-- start Listing --

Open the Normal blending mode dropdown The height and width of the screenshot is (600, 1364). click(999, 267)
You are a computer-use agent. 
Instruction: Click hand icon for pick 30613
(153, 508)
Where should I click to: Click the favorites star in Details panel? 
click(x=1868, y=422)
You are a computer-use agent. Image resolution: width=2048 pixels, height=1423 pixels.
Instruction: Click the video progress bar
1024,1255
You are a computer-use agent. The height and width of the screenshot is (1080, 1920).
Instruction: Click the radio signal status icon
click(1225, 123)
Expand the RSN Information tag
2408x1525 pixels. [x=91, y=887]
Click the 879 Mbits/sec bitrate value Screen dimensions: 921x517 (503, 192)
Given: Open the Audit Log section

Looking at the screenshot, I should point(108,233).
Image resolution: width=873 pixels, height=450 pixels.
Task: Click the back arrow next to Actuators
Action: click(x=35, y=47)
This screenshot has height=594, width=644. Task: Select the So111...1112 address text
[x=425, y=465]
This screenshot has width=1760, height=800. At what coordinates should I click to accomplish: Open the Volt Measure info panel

-- end Listing --

# Exercise instructions
Write out the listing again, substituting "Command" for each occurrence of "Instruction" and keeping every other part the same.

# Exercise response
Open the Normal blending mode dropdown The height and width of the screenshot is (600, 1364). click(999, 267)
You are a computer-use agent. 
Command: Click hand icon for pick 30613
(153, 508)
Where should I click to: Click the favorites star in Details panel? 
click(x=1868, y=422)
You are a computer-use agent. Image resolution: width=2048 pixels, height=1423 pixels.
Command: Click the video progress bar
1024,1255
You are a computer-use agent. The height and width of the screenshot is (1080, 1920).
Command: Click the radio signal status icon
click(1225, 123)
Expand the RSN Information tag
2408x1525 pixels. [x=91, y=887]
Click the 879 Mbits/sec bitrate value Screen dimensions: 921x517 (503, 192)
Given: Open the Audit Log section

Looking at the screenshot, I should point(108,233).
Image resolution: width=873 pixels, height=450 pixels.
Task: Click the back arrow next to Actuators
Action: click(x=35, y=47)
This screenshot has height=594, width=644. Task: Select the So111...1112 address text
[x=425, y=465]
This screenshot has width=1760, height=800. At what coordinates should I click to accomplish: Open the Volt Measure info panel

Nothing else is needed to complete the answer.